Could you transcribe, word for word, the part of the forum post on photo-service terms of use that opens with the words containing "WALMART.COM claims no" and closes with "your express permission."?

BEGIN EXTRACTED TEXT

In reply to Dave Guy, Nov 20, 2010

Walmart's isn't that bad actually, mainly because of the last clause in bold, and the sentence after that.

http://photos.walmart.com/walmart/termsofuse wrote:

WALMART.COM claims no ownership rights to the photos, photo files, albums, projects, captions or prints, (collectively defined as "Content"), that you place in your Walmart Digital Photo Center Account. However, by uploading Content into your Walmart Digital Photo Center Account, you agree to waive all moral rights to those images. In addition, you grant to WALMART.COM a nonexclusive, worldwide, royalty-free license, so we can download, upload, copy, print, display, reproduce, modify, publish, post, transmit and distribute the photos included in your Photo Center Account for the purpose of displaying Content to the people you select and to fulfill orders.

We will not use or modify your Content for marketing purposes or any other purposes without obtaining your express permission.

Costco's is also pretty good:

http://www.costcophotocenter.com/help/terms.aspx wrote:

When you join our Service, you become a participant in an online community of people who enjoy taking and sharing photographs. In order for us to make your photos and Costco Photo Services available to you and anyone you authorize to see your images, we need the rights to make use of all content on the Services (in accordance with and subject to these Terms, of course). Accordingly, as a condition to your Membership, you hereby grant Costco Photo a perpetual, universal, nonexclusive right to copy, display, modify, transmit, make derivative works of and distribute any content transmitted or provided to the Services by you, solely for the purpose of providing the Services. In no event will Costco Photo print or display any content provided by you, other than in accordance with any activity initiated by you (e.g. photo sharing, printing, etc.). You remain the owner of all content that you submit to the Services and as a condition to Membership, you represent and warrant to Costco Photo that you are the owner of the copyright to content you submit to the Services or that you have written permission from the copyright owner to submit such content.

END EXTRACTED TEXT
BEGIN DATASET EXTRACT

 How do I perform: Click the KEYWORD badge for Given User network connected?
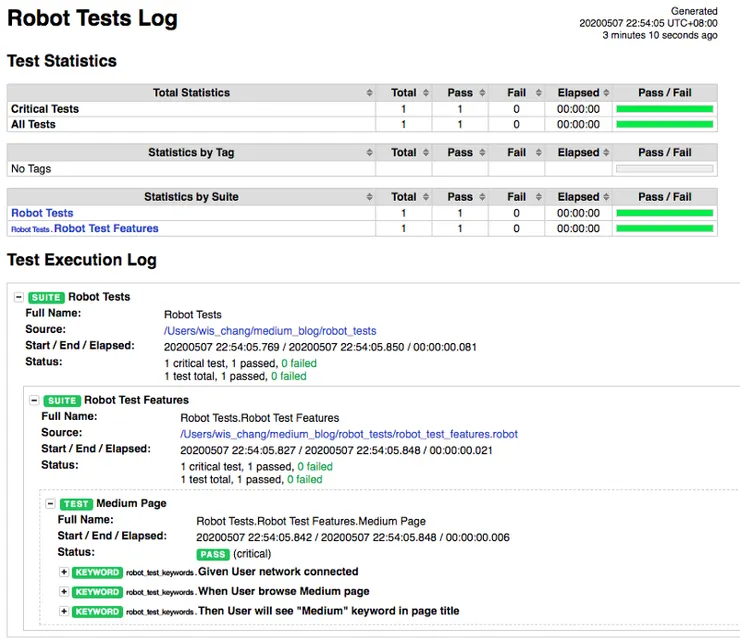pos(97,573)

END DATASET EXTRACT

TASK SOLUTION
WALMART.COM claims no ownership rights to the photos, photo files, albums, projects, captions or prints, (collectively defined as "Content"), that you place in your Walmart Digital Photo Center Account. However, by uploading Content into your Walmart Digital Photo Center Account, you agree to waive all moral rights to those images. In addition, you grant to WALMART.COM a nonexclusive, worldwide, royalty-free license, so we can download, upload, copy, print, display, reproduce, modify, publish, post, transmit and distribute the photos included in your Photo Center Account for the purpose of displaying Content to the people you select and to fulfill orders.

We will not use or modify your Content for marketing purposes or any other purposes without obtaining your express permission.